Estratto del testo:
········
Le ambizioni dello sceicco e la vision urbana che anima i suoi progetti non hanno limiti. Dietro di lui vi sono alcune gigantesche società immobiliari quali Emaar Properties, dallo sceicco stesso fondata nei secondi anni Novanta, Nakheel Properties e Dubai Properties: un successo garantito da un coraggioso insieme di assolutismo autocratico e politiche capital-friendly, cioè favorevoli e rassicuranti per i grandi investitori privati internazionali. In assenza di un aggiornato piano urbanistico – il secondo e ultimo fu quello redatto dallo stesso citato studio inglese John R. Harris and partners nel 1971 – D. ha così, nei fatti, messo in crisi ogni discorso storicamente fondato sulla forma urbana e la sua evoluzione nel tempo. La nuova linea metropolitana, per lo più sopraelevata, lascia anche intravedere un primo, progressivo affrancamento dai mezzi privati. La crescita verticale, a partire da complessi come il World trade center realizzato nei tardi anni Settanta, ha fatto proliferare un numero incredibile di nuove, altissime torri: dal vertiginoso corridoio di Sheikh Zayed Road, che si estende da est a ovest parallelamente alla costa, a Burj al-Arab, la ‘vela’ opera di Tom Wright e Atkins che, con i suoi 321 m, emerge plasticamente dalle acque del Golfo, fino a Burj Khalifa, progettata da Adam Smith con SOM e realizzata dalla sudcoreana Samsung Corporation, che, con i suoi 828 m, detiene attualmente il labile titolo di edificio più alto del mondo. La torre (burj vuol dire appunto «torre») fa parte di un gigantesco complesso circondato da un lago artificiale collegato al Creek, su cui si affaccia Burj Dubai Downtown, un insieme comprendente 33.000 unità residenziali, il centro commerciale Dubai Mall, uffici e alberghi, fra cui (all’interno della stessa Burj Khalifa) il primo Armani Hotel. Grandi shopping malls tematici si susseguono gli uni accanto agli altri, superandosi per dimensioni e trovate da Dubailand a Sports City a Global Village.
········
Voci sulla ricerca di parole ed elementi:
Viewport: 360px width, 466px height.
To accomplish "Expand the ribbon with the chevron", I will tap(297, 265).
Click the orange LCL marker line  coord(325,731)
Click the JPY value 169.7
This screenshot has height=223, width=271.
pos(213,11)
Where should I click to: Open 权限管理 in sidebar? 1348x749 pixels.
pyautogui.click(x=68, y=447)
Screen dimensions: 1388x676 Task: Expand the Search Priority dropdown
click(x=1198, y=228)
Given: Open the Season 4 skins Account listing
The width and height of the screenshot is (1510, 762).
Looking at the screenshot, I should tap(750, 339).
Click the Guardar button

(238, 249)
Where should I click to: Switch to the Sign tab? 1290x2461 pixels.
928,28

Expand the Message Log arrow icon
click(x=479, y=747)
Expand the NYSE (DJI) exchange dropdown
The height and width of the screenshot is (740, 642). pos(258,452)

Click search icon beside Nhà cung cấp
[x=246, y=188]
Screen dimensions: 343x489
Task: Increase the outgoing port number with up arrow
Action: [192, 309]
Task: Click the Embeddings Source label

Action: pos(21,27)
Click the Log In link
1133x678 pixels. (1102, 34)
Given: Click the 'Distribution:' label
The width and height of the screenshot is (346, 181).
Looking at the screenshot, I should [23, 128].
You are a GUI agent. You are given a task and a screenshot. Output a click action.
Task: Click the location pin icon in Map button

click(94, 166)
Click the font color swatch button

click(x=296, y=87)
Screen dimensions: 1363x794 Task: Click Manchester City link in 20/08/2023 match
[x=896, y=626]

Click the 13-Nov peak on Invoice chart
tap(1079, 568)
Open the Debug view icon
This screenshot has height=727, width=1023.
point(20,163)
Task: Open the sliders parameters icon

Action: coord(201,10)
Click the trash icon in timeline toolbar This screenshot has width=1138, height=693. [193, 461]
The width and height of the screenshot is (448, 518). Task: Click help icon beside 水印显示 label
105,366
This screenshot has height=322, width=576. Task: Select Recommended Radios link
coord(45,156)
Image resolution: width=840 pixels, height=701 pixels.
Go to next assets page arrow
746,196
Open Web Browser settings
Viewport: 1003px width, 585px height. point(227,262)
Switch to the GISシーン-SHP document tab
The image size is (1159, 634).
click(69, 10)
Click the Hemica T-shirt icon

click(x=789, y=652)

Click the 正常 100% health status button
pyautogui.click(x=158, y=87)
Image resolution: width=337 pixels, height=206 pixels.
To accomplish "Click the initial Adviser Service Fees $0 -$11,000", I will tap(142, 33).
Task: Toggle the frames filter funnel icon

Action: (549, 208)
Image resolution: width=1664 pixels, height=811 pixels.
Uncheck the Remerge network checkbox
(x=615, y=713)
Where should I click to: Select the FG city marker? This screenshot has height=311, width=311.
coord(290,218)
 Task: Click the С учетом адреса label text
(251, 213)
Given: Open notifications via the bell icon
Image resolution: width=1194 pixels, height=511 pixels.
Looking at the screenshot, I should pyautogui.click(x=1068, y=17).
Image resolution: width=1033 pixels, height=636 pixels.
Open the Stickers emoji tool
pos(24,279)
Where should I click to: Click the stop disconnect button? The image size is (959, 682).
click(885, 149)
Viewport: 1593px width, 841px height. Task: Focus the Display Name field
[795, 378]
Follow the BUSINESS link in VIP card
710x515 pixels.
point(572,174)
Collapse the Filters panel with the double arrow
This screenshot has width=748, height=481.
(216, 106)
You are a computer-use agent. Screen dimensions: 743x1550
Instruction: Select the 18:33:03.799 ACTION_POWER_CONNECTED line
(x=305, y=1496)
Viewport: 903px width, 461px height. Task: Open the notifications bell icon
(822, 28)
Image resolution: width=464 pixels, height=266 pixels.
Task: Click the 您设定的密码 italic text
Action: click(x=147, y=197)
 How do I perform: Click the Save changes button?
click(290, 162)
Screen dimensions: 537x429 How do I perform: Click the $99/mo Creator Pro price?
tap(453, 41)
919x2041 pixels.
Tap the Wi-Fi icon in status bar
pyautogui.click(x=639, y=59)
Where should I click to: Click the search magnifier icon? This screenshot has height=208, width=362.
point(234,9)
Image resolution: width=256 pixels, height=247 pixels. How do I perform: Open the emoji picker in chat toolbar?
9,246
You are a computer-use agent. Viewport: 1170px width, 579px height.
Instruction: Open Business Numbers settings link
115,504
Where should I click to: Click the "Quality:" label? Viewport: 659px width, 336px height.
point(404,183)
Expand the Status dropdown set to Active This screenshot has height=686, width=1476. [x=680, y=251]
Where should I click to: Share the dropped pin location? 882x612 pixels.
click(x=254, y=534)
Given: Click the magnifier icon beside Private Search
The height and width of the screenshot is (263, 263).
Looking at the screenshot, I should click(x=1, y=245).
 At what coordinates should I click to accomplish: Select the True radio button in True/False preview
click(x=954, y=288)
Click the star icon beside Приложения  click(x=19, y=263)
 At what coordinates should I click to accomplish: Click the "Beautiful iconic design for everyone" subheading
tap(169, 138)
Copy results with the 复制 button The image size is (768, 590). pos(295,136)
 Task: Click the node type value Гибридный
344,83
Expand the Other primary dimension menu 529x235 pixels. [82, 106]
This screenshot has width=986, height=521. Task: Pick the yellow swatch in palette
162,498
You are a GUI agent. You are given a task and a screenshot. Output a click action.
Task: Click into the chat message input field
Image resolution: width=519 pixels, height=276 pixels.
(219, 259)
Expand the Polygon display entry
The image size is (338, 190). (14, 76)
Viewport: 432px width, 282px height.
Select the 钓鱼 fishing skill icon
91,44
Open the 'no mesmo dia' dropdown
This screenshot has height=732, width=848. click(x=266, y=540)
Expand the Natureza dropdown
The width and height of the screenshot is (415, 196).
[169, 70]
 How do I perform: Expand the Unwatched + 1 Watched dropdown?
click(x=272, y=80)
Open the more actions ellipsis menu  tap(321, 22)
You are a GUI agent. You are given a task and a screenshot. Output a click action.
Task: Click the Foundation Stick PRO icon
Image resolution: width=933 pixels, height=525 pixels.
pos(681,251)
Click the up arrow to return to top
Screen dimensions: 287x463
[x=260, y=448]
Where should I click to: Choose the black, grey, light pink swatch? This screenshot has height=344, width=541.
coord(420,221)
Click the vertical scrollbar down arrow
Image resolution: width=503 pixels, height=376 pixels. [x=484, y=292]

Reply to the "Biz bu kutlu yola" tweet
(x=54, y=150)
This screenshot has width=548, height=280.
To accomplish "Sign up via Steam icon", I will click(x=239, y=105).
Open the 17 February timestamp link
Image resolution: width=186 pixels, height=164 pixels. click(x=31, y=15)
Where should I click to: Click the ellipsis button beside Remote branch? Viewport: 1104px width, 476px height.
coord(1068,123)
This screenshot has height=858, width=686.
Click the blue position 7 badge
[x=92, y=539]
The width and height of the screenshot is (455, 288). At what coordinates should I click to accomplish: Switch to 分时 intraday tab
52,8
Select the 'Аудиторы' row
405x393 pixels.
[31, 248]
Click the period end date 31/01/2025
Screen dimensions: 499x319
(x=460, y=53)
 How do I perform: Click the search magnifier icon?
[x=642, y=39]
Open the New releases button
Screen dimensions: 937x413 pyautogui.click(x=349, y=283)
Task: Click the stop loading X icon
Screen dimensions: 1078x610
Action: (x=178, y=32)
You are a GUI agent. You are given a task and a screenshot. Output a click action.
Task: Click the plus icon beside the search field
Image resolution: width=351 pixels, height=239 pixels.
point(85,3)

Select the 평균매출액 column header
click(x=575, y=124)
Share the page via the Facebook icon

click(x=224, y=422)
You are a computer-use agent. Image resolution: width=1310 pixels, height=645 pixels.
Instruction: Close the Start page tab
········
Consegna:
Rispondi a queste domande basandoti sul brano sull'urbanistica di Dubai:
1. In che anno e da quale studio fu redatto il secondo e ultimo piano urbanistico?
2. Quanto è alta Burj al-Arab?
3. Quante unità residenziali comprende Burj Dubai Downtown?

Risposta:
1. Nel 1971, dallo studio inglese John R. Harris and partners.
2. 321 m.
3. 33.000 unità residenziali.